[Instruction]:
State how many lines in the data below contain the word "right", giving only the number.
---------- Input records
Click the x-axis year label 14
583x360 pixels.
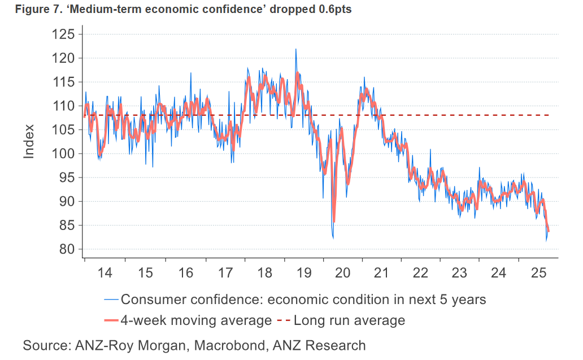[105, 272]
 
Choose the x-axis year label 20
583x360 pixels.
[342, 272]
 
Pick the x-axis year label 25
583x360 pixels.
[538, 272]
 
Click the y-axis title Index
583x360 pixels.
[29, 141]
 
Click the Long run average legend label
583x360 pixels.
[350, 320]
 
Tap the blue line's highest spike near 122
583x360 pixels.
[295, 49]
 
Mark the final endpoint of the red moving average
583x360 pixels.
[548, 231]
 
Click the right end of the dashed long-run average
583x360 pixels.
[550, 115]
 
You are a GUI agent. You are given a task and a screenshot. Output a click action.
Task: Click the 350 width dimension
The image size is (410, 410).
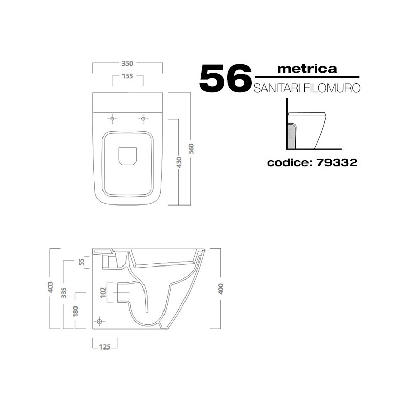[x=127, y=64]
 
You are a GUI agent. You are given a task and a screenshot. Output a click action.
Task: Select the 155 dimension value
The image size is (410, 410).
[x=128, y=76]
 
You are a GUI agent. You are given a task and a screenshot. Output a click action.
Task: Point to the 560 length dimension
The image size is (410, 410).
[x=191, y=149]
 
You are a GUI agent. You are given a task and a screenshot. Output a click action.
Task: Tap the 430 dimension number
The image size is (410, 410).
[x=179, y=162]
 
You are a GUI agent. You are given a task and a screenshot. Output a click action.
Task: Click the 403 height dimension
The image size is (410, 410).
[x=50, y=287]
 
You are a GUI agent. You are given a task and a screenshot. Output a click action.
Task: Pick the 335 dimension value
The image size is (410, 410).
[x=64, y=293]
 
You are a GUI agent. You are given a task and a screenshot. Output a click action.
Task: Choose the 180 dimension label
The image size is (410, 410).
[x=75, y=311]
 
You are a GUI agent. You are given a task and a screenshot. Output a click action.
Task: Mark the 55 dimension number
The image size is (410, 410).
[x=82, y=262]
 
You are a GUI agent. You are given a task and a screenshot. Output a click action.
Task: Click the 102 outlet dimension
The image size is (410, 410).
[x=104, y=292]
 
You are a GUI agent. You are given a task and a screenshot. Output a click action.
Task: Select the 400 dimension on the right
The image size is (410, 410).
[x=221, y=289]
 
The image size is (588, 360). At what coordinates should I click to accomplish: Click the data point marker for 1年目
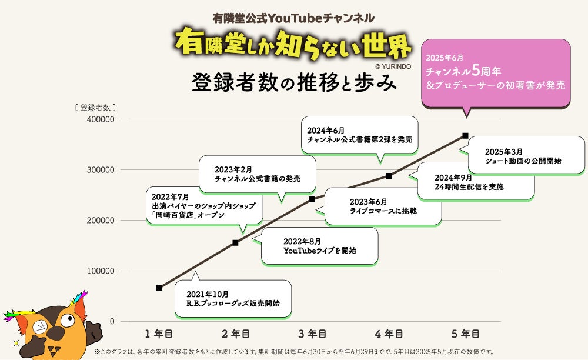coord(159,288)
--------------------
---------- Input records
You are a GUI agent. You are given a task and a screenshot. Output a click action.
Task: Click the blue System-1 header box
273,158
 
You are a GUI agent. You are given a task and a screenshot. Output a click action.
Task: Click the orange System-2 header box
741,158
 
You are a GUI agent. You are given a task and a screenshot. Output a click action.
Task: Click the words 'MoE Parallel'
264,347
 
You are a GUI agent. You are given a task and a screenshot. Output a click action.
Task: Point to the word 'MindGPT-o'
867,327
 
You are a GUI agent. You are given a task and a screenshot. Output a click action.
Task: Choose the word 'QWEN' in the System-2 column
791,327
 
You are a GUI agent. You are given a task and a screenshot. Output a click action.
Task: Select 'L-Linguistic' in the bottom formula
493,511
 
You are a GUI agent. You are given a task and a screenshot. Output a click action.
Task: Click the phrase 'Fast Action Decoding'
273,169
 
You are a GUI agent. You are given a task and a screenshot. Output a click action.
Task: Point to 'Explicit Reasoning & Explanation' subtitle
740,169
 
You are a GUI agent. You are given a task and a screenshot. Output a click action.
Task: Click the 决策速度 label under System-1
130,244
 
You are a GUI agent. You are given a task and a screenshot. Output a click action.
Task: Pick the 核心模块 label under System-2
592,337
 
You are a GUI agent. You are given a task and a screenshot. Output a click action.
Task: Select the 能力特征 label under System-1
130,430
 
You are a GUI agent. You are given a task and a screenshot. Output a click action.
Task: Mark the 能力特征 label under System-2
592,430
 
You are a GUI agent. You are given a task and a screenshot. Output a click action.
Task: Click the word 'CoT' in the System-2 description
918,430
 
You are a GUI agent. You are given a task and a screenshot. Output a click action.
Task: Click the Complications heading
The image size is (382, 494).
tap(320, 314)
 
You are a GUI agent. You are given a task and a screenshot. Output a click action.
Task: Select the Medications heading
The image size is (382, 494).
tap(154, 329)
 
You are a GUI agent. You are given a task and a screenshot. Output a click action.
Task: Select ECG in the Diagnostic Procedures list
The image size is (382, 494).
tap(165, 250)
--------------------
[Answer to this problem]:
2